[Exercise aim]: Extract each line of the entries below that includes the string "Task". Treat uppercase and lowercase letters as distinct.

[Dataset content]:
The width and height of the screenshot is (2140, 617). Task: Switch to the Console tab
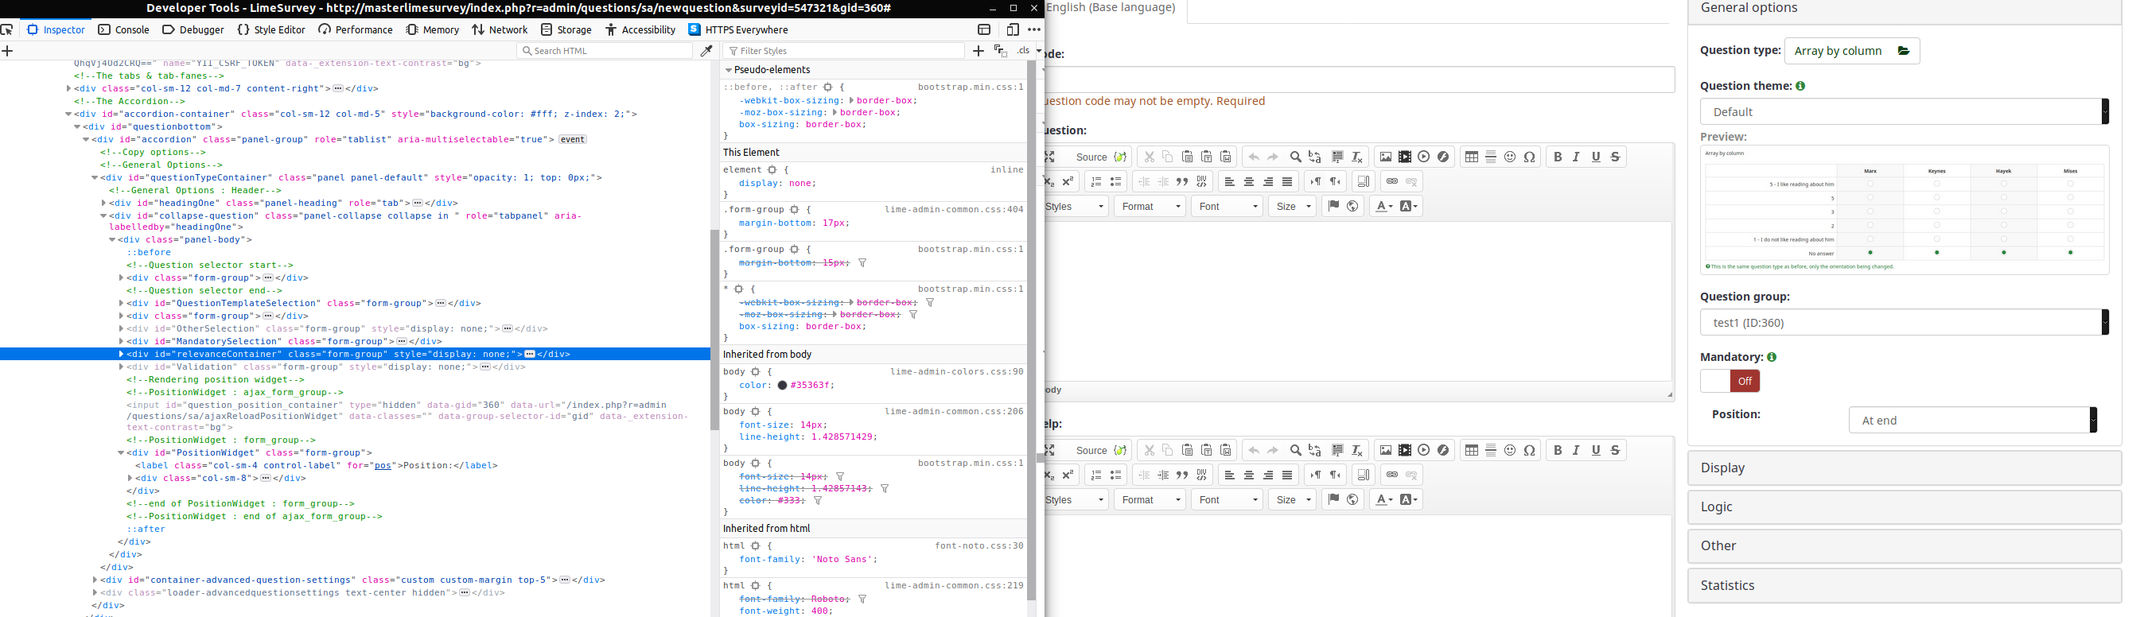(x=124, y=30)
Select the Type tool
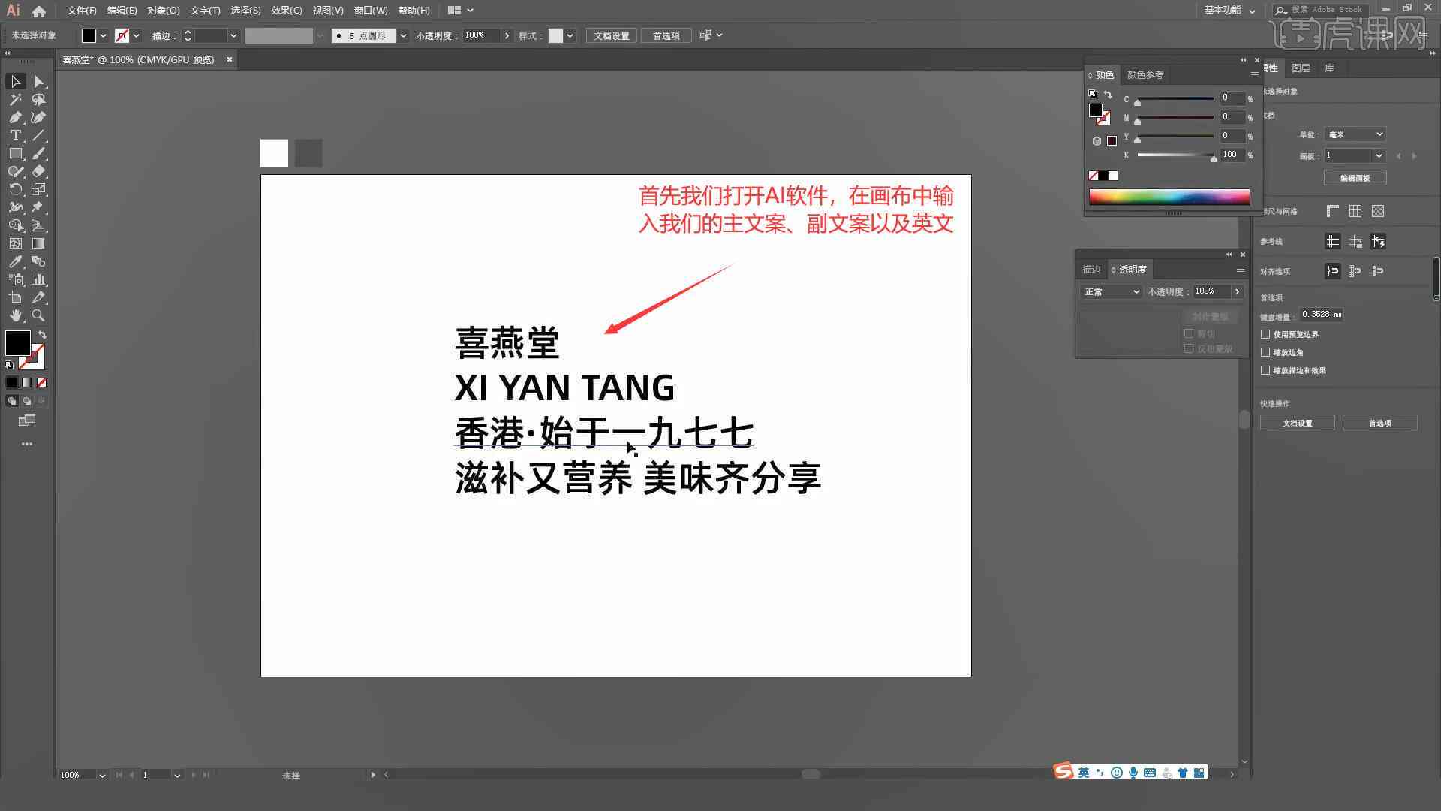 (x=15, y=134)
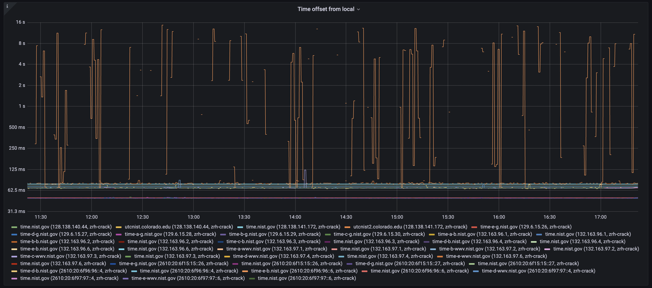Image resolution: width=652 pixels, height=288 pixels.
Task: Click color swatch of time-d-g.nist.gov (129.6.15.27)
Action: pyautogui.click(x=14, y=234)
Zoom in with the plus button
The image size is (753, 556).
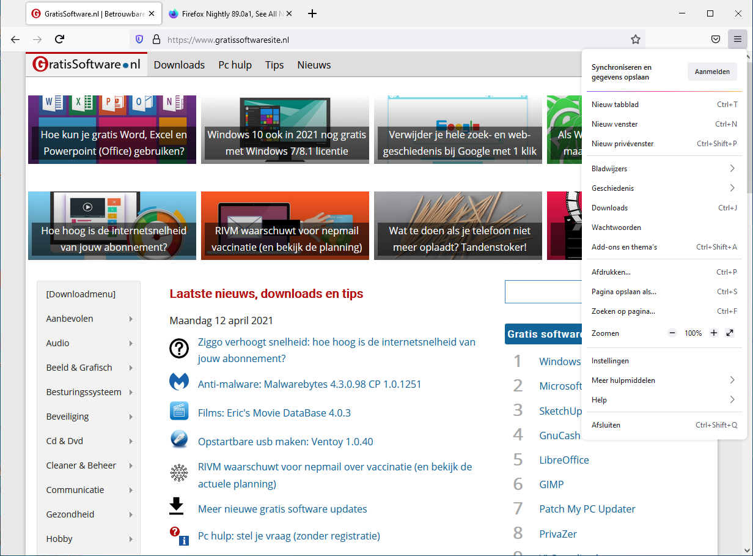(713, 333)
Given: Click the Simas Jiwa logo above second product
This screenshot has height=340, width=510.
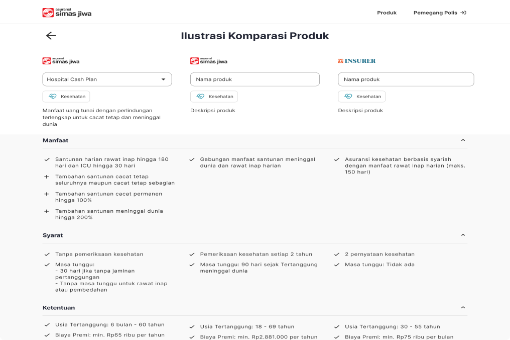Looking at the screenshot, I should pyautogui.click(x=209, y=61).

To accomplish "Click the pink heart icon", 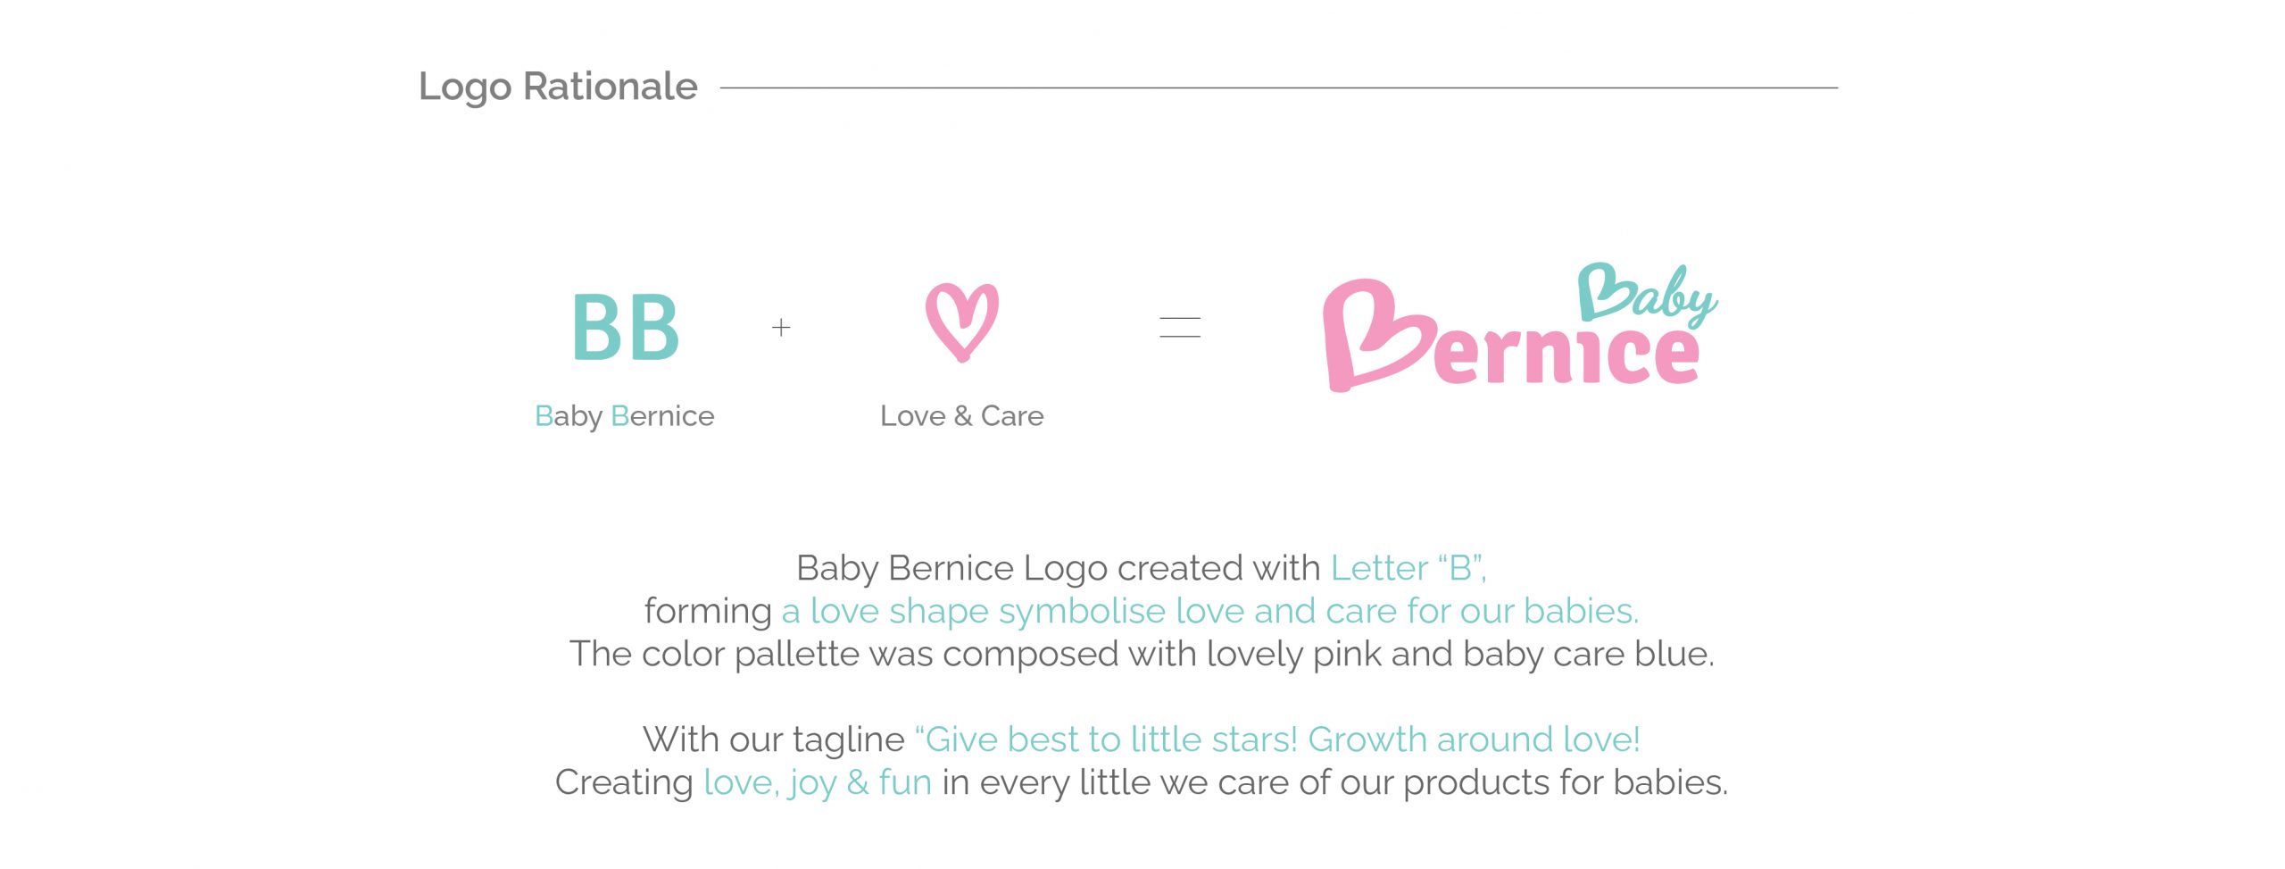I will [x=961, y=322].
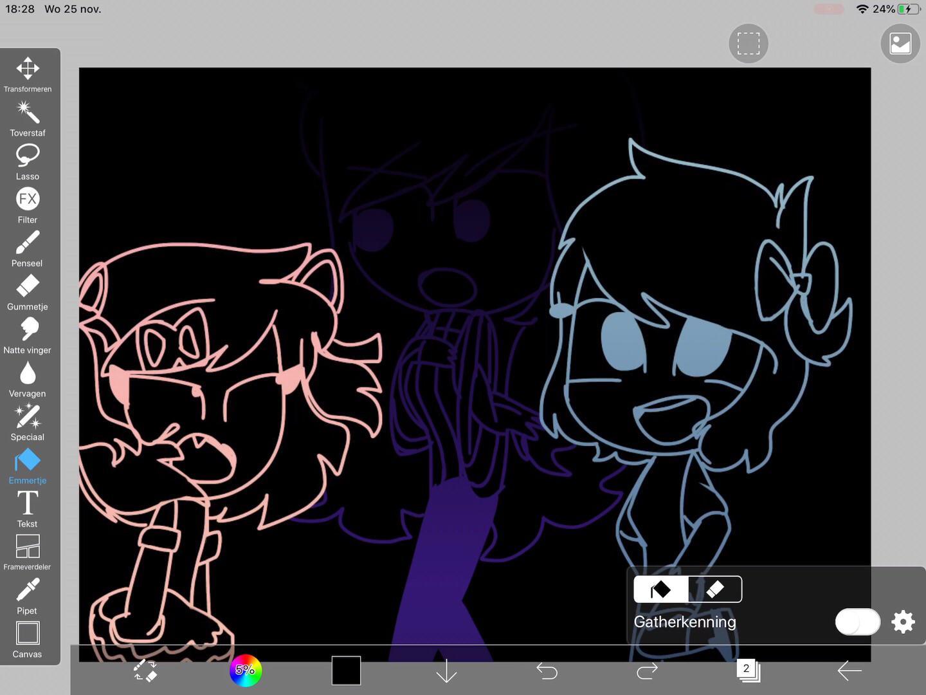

[Exercise result]:
The width and height of the screenshot is (2140, 617). Task: Switch to the Console tab
Task: Click color swatch of time-d-g.nist.gov (129.6.15.27)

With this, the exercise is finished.